THE INPUT:
== Segment start ==

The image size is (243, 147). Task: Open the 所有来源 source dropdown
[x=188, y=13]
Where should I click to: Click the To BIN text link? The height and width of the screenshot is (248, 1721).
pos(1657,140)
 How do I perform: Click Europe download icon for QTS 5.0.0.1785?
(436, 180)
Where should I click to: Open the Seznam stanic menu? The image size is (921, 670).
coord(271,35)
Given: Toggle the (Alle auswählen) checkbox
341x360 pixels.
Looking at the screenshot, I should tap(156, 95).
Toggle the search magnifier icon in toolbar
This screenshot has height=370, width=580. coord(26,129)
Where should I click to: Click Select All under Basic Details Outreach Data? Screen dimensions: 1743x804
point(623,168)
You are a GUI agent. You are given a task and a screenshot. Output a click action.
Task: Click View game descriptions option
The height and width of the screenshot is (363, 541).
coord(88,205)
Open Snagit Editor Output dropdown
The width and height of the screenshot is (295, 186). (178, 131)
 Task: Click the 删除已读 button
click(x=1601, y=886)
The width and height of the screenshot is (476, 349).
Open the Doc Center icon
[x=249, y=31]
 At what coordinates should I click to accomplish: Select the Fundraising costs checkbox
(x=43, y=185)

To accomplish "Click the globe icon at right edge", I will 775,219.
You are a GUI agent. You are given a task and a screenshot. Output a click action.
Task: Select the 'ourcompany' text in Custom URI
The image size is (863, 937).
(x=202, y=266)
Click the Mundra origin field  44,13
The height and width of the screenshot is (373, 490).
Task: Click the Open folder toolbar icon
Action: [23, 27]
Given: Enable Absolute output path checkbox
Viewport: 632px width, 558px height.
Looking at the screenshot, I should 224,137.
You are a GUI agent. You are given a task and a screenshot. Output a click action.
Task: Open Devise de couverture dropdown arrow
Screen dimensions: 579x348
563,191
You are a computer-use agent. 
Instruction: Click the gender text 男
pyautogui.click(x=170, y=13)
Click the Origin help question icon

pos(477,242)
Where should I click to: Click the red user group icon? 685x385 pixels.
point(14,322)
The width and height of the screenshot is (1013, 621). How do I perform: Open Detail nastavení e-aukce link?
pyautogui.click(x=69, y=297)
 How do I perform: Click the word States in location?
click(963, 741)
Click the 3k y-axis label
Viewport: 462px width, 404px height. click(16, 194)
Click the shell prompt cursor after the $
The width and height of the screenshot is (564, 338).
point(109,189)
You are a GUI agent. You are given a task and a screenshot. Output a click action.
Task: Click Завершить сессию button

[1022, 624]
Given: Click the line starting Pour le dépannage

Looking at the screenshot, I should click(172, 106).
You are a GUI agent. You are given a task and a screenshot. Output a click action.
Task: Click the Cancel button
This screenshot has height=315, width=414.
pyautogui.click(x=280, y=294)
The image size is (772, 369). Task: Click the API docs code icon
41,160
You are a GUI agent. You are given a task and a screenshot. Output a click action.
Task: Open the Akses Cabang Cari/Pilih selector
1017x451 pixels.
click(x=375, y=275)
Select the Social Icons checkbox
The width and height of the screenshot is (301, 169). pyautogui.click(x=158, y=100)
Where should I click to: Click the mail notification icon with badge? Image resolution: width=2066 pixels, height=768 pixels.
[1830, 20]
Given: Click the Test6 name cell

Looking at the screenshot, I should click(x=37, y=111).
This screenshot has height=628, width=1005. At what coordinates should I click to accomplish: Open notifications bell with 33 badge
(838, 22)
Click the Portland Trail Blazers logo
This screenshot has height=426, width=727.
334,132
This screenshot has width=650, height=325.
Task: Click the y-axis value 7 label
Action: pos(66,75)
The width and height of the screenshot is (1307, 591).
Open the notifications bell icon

== Segment end ==

WHAT THE EXERCISE ASKS: Make sure that every entry above is copied out exactly as it stands.

ANSWER FOR THIS EXERCISE:
The image size is (243, 147). Task: Open the 所有来源 source dropdown
[x=188, y=13]
Where should I click to: Click the To BIN text link? The height and width of the screenshot is (248, 1721).
pos(1657,140)
 How do I perform: Click Europe download icon for QTS 5.0.0.1785?
(436, 180)
Where should I click to: Open the Seznam stanic menu? The image size is (921, 670).
coord(271,35)
Given: Toggle the (Alle auswählen) checkbox
341x360 pixels.
Looking at the screenshot, I should tap(156, 95).
Toggle the search magnifier icon in toolbar
This screenshot has height=370, width=580. coord(26,129)
Where should I click to: Click Select All under Basic Details Outreach Data? Screen dimensions: 1743x804
point(623,168)
You are a GUI agent. You are given a task and a screenshot. Output a click action.
Task: Click View game descriptions option
The height and width of the screenshot is (363, 541).
coord(88,205)
Open Snagit Editor Output dropdown
The width and height of the screenshot is (295, 186). (178, 131)
 Task: Click the 删除已读 button
click(x=1601, y=886)
The width and height of the screenshot is (476, 349).
Open the Doc Center icon
[x=249, y=31]
 At what coordinates should I click to accomplish: Select the Fundraising costs checkbox
(x=43, y=185)

To accomplish "Click the globe icon at right edge", I will 775,219.
You are a GUI agent. You are given a task and a screenshot. Output a click action.
Task: Select the 'ourcompany' text in Custom URI
The image size is (863, 937).
(x=202, y=266)
Click the Mundra origin field  44,13
The height and width of the screenshot is (373, 490).
Task: Click the Open folder toolbar icon
Action: [23, 27]
Given: Enable Absolute output path checkbox
Viewport: 632px width, 558px height.
Looking at the screenshot, I should 224,137.
You are a GUI agent. You are given a task and a screenshot. Output a click action.
Task: Open Devise de couverture dropdown arrow
Screen dimensions: 579x348
563,191
You are a computer-use agent. 
Instruction: Click the gender text 男
pyautogui.click(x=170, y=13)
Click the Origin help question icon

pos(477,242)
Where should I click to: Click the red user group icon? 685x385 pixels.
point(14,322)
The width and height of the screenshot is (1013, 621). How do I perform: Open Detail nastavení e-aukce link?
pyautogui.click(x=69, y=297)
 How do I perform: Click the word States in location?
click(963, 741)
Click the 3k y-axis label
Viewport: 462px width, 404px height. click(16, 194)
Click the shell prompt cursor after the $
The width and height of the screenshot is (564, 338).
point(109,189)
You are a GUI agent. You are given a task and a screenshot. Output a click action.
Task: Click Завершить сессию button

[1022, 624]
Given: Click the line starting Pour le dépannage

Looking at the screenshot, I should click(172, 106).
You are a GUI agent. You are given a task and a screenshot. Output a click action.
Task: Click the Cancel button
This screenshot has height=315, width=414.
pyautogui.click(x=280, y=294)
The image size is (772, 369). Task: Click the API docs code icon
41,160
You are a GUI agent. You are given a task and a screenshot. Output a click action.
Task: Open the Akses Cabang Cari/Pilih selector
1017x451 pixels.
click(x=375, y=275)
Select the Social Icons checkbox
The width and height of the screenshot is (301, 169). pyautogui.click(x=158, y=100)
Where should I click to: Click the mail notification icon with badge? Image resolution: width=2066 pixels, height=768 pixels.
[1830, 20]
Given: Click the Test6 name cell

Looking at the screenshot, I should click(x=37, y=111).
This screenshot has height=628, width=1005. At what coordinates should I click to accomplish: Open notifications bell with 33 badge
(838, 22)
Click the Portland Trail Blazers logo
This screenshot has height=426, width=727.
334,132
This screenshot has width=650, height=325.
Task: Click the y-axis value 7 label
Action: pos(66,75)
The width and height of the screenshot is (1307, 591).
Open the notifications bell icon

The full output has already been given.